◆ INSTRUCTIONS FOR THE TASK
For each line below that contains the word "computer", make a copy.

◆ SOURCE MATERIAL

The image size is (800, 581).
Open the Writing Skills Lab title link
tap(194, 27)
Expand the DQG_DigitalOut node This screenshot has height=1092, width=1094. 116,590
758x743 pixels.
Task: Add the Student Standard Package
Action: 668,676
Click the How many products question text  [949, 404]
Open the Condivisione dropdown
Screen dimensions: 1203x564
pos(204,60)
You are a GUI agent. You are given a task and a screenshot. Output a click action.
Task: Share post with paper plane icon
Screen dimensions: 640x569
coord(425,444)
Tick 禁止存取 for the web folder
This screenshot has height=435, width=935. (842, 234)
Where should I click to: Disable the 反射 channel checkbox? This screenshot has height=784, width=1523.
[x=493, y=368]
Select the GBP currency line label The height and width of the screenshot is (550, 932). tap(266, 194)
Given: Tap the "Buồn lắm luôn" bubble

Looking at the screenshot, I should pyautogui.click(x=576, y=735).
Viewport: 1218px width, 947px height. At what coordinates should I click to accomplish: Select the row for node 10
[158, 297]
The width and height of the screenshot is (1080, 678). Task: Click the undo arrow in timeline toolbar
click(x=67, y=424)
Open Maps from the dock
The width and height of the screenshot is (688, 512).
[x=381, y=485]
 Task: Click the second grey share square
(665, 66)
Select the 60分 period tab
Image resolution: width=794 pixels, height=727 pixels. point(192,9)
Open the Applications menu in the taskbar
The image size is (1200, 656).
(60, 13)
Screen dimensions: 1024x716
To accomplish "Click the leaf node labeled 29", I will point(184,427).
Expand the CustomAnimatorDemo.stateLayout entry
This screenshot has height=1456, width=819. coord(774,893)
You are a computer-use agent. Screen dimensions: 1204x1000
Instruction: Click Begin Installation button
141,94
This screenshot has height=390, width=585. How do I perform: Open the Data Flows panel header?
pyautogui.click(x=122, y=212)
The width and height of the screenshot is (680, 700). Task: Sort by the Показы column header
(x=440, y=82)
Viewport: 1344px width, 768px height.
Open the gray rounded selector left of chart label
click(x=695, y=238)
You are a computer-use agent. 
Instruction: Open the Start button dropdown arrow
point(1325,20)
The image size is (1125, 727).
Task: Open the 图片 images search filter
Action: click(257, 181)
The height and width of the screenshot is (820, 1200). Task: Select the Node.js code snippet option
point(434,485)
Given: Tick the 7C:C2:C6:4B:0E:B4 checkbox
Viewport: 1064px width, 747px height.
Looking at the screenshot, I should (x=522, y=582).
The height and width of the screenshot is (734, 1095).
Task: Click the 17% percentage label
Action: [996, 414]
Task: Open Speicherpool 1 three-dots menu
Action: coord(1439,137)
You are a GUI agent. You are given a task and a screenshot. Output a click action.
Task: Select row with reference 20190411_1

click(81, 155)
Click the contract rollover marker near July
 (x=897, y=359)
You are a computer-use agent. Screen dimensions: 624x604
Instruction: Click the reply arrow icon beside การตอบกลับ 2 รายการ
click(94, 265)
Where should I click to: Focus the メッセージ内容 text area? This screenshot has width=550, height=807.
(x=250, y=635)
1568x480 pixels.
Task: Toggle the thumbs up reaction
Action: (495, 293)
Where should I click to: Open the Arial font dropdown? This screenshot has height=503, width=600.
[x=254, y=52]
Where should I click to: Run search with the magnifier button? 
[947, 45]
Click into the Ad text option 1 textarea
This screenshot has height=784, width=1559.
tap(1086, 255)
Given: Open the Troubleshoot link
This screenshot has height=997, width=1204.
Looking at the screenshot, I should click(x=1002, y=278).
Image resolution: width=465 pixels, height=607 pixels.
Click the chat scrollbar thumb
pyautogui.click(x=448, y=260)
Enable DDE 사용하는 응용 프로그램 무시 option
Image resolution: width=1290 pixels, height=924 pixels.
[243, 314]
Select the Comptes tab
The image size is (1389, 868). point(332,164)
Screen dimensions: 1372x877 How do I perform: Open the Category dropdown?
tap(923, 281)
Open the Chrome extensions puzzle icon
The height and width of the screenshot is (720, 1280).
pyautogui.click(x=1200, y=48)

◆ SOLUTION
You are a computer-use agent. Screen dimensions: 1204x1000
You are a computer-use agent. 
You are a computer-use agent. Screen dimensions: 624x604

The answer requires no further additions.